Haunted and inextricably linked by their personal and familial histories, Dr. Venture and the Monarch circle one another for years. As the series went on, audiences got a glimpse into the highly bureaucratic systems set in place to match heroes and villains, but in spite of this, the rivalry between the Monarch and Dr Venture always goes beyond this. It’s a deeply personal relationship, both antagonistic and co-dependent, with intergenerational roots. When, late in the series, the show reveals the pair to be brothers, it adds an almost mythic dimension to their mediocre, failure-filled conflict.
It’s long been noted that the best hero-villain pairings share this kind of mirroring relationship, from Batman and the Joker to Swamp Thing and the Floronic Man, with innumerable examples in between. The sheer amount of backstory put into the Dr Venture-Monarch feud gives it a level of nuance and strange psychological accuracy that few other superhero shows have approached.
Reinventing the Heroes of the Past
Just as their past failures and adventures shape their identities, the show uses a unique approach to characterization to reinforce the same point. Just as comic book writers take up a character with years or even decades of past exploits and attempt to make it their own, for The Venture Bros., a shared cultural awareness of famous characters, both real and fictional provides a shorthand that the creators use to infuse their fictional world with tremendous depth and complexity.

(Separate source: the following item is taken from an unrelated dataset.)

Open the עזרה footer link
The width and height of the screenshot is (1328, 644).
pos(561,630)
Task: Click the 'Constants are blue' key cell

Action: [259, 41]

The best example of this might be the show’s use of David Bowie. Early in the show’s run, the character of the Sovereign was introduced. A high-ranking member of the Guild of Calamitous Intent, the Sovereign was the latest in a long line of shape-shifting villains. Rather than leave it at that, though, Venture Bros. reveals that the Sovereign is, in fact, David Bowie.
Later episodes would cast doubt on whether the Sovereign were the real David Bowie, but the work had already been done. The Sovereign isn’t just a standard-issue shape-shifting bad guy, he’s a shape-shifter in the way Bowie was, constantly reinventing himself throughout his career. The use of Bowie’s well-known persona provides the character with instant familiarity, and the linkage of his creative restlessness with actual supernatural powers provides a new perspective on a common superhero trope.
The Ventrue Bros. Elevates Superheroes in Hindsight
By “casting” iconic figures, from Henry Kissinger to Allan Quatermain, into roles that call for some characteristic that they share, figures that could be forgettable, one-off characters are instead imbued with everything else associated with their celebrity corollary.
Quartermain is a good example of this. The protagonist of H. Rider Haggard’s 1885 novel King Solomon’s Mines, Quartermain was a famous fictional character in Victorian times. The character was later taken up by Alan Moore for The League of Extraordinary Gentlemen, and played by Sean Connery in the 2003 film adaptation. When he appears in Venture Bros., as Colonel Horace Gentleman, the history of Quartermain in novels and comics, and the reputation of Connery, especially in his later, more cantankerous years, all serves to give a relatively minor character an immediate, rich, and deeply unique texture.
This freedom to use and reinvent characters with long, well-known histories connects The Venture Bros. to superhero media at a structural level, and the way the show uses this freedom to infuse its characters and their relationships with strange, unexpected details made it a show for the ages, and one that current superhero creators would do well to learn from.